• Work to be completed
Every line from the first in the listing below to the line containing "Show info for" is to be repeated exactly, and no line past it.

• Source records
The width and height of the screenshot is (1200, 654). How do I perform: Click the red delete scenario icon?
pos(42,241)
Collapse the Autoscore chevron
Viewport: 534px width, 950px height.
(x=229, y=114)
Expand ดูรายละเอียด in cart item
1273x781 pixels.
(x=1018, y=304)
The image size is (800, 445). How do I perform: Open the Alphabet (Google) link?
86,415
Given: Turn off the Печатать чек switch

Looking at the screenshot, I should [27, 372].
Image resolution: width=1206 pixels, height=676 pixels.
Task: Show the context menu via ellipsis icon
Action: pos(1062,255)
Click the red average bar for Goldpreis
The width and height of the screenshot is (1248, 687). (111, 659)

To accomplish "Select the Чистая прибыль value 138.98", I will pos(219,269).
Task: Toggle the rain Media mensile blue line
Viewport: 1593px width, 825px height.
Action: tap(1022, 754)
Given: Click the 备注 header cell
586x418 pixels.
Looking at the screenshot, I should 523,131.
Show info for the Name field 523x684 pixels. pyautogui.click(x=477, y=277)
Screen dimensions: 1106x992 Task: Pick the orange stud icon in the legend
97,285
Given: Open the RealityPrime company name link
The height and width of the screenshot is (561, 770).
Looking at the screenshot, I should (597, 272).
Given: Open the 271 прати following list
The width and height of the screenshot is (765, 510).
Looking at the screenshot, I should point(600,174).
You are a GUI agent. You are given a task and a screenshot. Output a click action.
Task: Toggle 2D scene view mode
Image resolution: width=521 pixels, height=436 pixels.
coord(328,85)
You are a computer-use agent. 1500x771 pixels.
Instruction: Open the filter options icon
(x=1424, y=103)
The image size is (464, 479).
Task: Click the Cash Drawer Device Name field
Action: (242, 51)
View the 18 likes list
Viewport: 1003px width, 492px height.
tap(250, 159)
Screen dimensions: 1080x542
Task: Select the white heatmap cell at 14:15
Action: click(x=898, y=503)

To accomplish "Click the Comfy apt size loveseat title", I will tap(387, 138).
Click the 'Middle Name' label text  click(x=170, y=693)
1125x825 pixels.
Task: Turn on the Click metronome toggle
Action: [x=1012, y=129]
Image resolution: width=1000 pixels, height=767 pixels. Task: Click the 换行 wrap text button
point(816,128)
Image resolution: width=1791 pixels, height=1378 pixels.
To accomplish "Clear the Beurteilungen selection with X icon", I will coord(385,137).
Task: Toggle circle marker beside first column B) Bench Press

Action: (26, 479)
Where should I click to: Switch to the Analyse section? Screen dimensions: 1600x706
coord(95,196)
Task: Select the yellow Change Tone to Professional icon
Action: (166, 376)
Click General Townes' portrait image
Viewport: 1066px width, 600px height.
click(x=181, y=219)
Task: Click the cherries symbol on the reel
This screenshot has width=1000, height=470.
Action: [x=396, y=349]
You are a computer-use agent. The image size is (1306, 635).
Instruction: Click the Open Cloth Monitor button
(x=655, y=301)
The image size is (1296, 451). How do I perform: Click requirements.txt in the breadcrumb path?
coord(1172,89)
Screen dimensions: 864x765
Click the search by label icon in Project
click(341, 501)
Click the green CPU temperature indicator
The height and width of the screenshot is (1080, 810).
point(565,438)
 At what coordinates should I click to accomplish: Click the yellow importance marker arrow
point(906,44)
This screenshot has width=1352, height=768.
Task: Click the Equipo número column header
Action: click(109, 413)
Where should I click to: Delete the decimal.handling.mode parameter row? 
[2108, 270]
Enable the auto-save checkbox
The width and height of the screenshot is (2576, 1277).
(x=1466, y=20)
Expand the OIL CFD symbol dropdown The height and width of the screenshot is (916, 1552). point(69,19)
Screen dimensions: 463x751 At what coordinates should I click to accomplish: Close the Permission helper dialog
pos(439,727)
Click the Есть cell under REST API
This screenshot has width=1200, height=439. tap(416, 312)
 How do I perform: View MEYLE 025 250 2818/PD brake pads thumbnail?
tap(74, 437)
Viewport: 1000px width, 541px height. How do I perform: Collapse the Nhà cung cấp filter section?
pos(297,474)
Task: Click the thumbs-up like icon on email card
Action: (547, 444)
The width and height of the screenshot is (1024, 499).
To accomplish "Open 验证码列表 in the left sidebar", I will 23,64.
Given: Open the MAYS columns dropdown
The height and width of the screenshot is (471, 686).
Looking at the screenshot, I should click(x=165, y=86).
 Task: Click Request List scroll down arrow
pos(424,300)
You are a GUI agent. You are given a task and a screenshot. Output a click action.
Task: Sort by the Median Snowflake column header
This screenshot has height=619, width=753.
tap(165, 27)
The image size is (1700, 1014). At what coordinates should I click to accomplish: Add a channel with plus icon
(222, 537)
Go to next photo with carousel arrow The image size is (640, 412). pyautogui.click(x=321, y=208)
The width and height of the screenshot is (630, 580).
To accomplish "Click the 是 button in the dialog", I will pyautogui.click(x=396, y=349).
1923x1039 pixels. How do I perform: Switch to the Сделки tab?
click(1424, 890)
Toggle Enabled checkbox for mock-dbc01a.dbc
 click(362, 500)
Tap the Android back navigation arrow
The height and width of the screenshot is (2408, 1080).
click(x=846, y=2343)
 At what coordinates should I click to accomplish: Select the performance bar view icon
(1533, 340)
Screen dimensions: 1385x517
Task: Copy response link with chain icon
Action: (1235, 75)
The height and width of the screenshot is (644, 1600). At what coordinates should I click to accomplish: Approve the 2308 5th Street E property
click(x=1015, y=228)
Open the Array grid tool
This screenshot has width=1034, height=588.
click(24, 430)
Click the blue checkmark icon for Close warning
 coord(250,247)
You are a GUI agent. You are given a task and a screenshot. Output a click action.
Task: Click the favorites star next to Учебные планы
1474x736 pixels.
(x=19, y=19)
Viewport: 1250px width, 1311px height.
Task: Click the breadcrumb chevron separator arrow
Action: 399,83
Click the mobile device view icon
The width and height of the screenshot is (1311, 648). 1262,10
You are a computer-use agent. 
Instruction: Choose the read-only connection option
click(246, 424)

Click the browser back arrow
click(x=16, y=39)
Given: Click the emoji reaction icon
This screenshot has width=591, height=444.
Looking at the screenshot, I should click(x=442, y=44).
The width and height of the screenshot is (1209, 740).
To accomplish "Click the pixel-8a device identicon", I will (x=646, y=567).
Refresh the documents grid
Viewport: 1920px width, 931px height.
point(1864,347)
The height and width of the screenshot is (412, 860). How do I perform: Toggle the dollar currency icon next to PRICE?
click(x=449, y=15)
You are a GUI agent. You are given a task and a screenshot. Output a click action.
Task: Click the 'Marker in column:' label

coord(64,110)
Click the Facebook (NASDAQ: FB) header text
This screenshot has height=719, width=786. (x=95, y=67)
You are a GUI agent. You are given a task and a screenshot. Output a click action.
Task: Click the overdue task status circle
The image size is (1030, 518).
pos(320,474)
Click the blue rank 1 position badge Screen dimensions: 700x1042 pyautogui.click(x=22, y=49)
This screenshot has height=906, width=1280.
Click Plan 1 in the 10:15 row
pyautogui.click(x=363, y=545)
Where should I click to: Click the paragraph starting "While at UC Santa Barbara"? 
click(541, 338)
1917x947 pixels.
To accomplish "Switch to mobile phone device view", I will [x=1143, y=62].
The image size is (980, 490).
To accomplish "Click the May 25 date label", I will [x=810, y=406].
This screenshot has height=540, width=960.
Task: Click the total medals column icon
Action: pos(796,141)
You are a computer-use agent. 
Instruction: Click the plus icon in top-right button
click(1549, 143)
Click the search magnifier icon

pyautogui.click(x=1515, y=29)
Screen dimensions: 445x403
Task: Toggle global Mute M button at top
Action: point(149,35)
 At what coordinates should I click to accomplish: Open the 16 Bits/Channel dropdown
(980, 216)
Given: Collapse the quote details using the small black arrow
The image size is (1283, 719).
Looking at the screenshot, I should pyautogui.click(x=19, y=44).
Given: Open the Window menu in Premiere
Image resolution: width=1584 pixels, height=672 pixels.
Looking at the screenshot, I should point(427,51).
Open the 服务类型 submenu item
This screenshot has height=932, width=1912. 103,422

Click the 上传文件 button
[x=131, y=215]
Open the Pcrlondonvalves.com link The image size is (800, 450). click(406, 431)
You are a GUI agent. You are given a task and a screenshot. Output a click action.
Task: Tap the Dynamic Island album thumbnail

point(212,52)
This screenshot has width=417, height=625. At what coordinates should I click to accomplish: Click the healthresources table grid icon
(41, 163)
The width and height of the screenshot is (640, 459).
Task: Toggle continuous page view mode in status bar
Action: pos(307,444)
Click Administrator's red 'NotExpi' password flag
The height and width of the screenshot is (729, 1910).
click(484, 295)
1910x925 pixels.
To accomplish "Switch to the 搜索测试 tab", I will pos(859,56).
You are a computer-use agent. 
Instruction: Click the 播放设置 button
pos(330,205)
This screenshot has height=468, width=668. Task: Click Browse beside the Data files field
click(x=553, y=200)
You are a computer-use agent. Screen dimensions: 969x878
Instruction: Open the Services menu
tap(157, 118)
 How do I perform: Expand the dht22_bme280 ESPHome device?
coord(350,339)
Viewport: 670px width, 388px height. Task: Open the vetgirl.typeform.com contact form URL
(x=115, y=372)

• Exercise output
The width and height of the screenshot is (1200, 654). How do I perform: Click the red delete scenario icon?
pos(42,241)
Collapse the Autoscore chevron
Viewport: 534px width, 950px height.
(x=229, y=114)
Expand ดูรายละเอียด in cart item
1273x781 pixels.
(x=1018, y=304)
The image size is (800, 445). How do I perform: Open the Alphabet (Google) link?
86,415
Given: Turn off the Печатать чек switch

Looking at the screenshot, I should [27, 372].
Image resolution: width=1206 pixels, height=676 pixels.
Task: Show the context menu via ellipsis icon
Action: pos(1062,255)
Click the red average bar for Goldpreis
The width and height of the screenshot is (1248, 687). (111, 659)

To accomplish "Select the Чистая прибыль value 138.98", I will pos(219,269).
Task: Toggle the rain Media mensile blue line
Viewport: 1593px width, 825px height.
Action: tap(1022, 754)
Given: Click the 备注 header cell
586x418 pixels.
Looking at the screenshot, I should 523,131.
Show info for the Name field 523x684 pixels. pyautogui.click(x=477, y=277)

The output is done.